The task
Beginning at the line containing "Tendedero Retráctil (57, 1933)", output every line to the end of the data below exactly as it appears.

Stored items
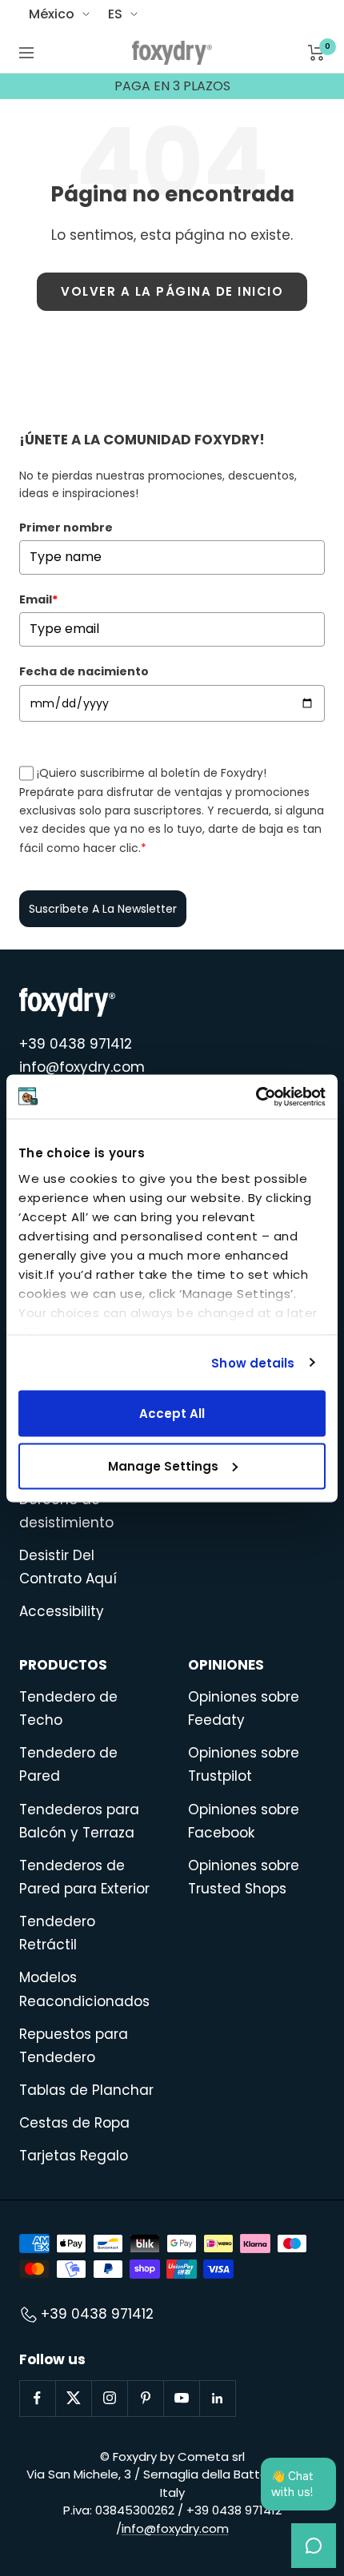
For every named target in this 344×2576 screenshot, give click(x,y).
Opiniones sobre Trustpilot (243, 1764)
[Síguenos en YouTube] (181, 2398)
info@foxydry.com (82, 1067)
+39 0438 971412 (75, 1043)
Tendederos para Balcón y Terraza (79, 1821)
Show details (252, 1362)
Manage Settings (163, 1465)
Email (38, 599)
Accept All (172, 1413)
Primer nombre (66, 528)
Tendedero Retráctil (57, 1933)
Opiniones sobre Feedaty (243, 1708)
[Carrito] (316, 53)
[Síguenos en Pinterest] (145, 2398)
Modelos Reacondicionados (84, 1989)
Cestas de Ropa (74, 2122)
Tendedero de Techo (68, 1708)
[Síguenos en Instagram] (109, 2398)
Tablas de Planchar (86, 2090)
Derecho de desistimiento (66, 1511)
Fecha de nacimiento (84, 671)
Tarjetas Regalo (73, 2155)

Solution for this exercise
Tendedero Retráctil (57, 1933)
Opiniones sobre Feedaty (243, 1708)
[Carrito] (316, 53)
[Síguenos en Pinterest] (145, 2398)
Modelos Reacondicionados (84, 1989)
Cestas de Ropa (74, 2122)
Tendedero de Techo (68, 1708)
[Síguenos en Instagram] (109, 2398)
Tablas de Planchar (86, 2090)
Derecho de desistimiento (66, 1511)
Fecha de nacimiento (84, 671)
Tarjetas Regalo (73, 2155)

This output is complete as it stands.